Леспромхозовский секретарь, Фёдор Тихоныч Невзоров, был добродушный, словоохотный, смешливый дядька. Он с задорными подмаргиваниями и бесхитростно, вовсе не хвастаясь, не важничая и частенько приговаривая со вздохом «ничё, живы будем – не помрём», сообщил своему попутчику, что самолично революцию в семнадцатом запалял в родной деревне, а потом – по всему Приангарью; что каппелевцев и другую вшивоту старого мира поганой метлой выметал из Сибири; что в Берлине гадёнышу Гитлеру салазки загибал в миномётном взводе прославленной Третьей ударной армии; что после войны по арктическим стройкам и приискам отбухал в бригадирах и мастерах; что семья и род его – Василиса моя Петровна и трое наших парнищ и две де́вицы, а внукам уже перечёта не знает; что теперь последнего своего дитятю поднимает – молодой да ранний леспромхоз.

– Хотя и зелено-зелёный ещё наш единский мужичок, однако уже громыхает басовитым голосом, норов свой недюжинный и упёртый выказывает. Может, слыхивали чего о нём, там, в граде нашем стольном Иркутске? – Но ответа не ждал, с хитроватой задоринкой в глазах посмеивался: – Слыхивали, конечно же! В разных газетах прописывают про него, удальца нашего, кинохроникёры наведываются беспрестанно. Не скрою, тяжелёхонька она, битва-то, за план по лесозаготовкам, но – ничё, живы будем – не помрём. Покряхтываем, угрюмимся часом да репу свою чешем промозоленным да кривовастым пальцем, ан план, разумеем, – дело святое. То есть государственное. Неважно, рабочий ты или начальник, – днюем и ночуем на лесосеках и складах.
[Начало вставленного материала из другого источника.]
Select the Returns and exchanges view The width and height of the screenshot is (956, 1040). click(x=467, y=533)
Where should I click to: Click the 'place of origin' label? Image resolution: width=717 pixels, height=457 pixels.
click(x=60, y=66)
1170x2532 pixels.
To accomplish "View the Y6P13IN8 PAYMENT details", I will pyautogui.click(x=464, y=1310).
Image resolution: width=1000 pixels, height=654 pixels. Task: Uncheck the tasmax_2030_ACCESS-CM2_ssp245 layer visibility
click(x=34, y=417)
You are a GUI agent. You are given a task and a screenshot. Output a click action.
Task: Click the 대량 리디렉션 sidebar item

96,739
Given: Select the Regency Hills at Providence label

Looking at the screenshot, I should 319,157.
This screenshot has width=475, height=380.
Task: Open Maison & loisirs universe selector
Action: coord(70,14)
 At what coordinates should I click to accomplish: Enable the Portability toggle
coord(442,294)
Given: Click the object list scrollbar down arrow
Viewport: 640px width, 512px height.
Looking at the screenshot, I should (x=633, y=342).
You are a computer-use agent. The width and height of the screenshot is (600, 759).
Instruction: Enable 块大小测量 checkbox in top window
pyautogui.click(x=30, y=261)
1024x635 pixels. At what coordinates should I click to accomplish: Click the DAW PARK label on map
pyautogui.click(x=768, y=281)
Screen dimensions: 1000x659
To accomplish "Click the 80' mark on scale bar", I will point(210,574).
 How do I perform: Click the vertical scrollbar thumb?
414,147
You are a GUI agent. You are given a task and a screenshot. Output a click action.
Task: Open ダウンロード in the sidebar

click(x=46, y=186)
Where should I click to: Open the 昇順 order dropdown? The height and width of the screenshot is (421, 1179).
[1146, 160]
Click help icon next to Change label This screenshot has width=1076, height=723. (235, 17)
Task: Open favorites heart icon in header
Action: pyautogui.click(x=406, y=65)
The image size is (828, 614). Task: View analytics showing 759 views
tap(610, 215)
Изумляло и тешило Афанасия Ильича, что Невзоров весь такой кряжистый, юркий, устремлённый, глаза хотя мелкие, горошинами, но зоркие, горящие – искры и вспышки сплошные, а ведь получается, что за семьдесят ему, если даже не за все восемьдесят уже. Жизнью очевидно он ломанный, из огня да в полымя бросанный, но орешек, похоже, крепкий. Мало сказать, ехал он сейчас – мчал, нёсся, летел, с азартом шаловливого мальчишки давя поминутно на газ; рулил ловко, даже не без форса и какого-то изящества. Лесная, не везде гравийная дорога вся в колдобинах и кочках, с внезапными поворотами, спусками и подъёмами, однако хотя бы раз, озадачивало Афанасия Ильича, ощутимо подбросило этот лёгкий уазик, занесло или опасно накренило.

«Хвастун, ясно, и балагур отменный, – с нараставшим пристрастием приглядывался он к Невзорову, – кого хочешь, уверен, заговорит и обворожит, но старикан, что ни говори, он славный, наш, истинный сибиряк от пяток до маковки. Столько перенёс человек, столького навидался, страну не раз спасал, однако смотри – орёл. Крыльями – на всю распашку, грудью – только вперёд, а полётом – выше и дальше. Как бы ни было тяжко – отшутится, но не захнычет. И батя мой, сверстник его, такой же – молодцеватый душой и сердцем, не сдаётся, беспрерывно весь в делах и хлопотах колхозных и домашних. С одной-то рукой – и в передовиках всюду. Порой задумаешься: крепче и надёжнее сибиряка водится ли кто ещё из человечьего роду на земле?»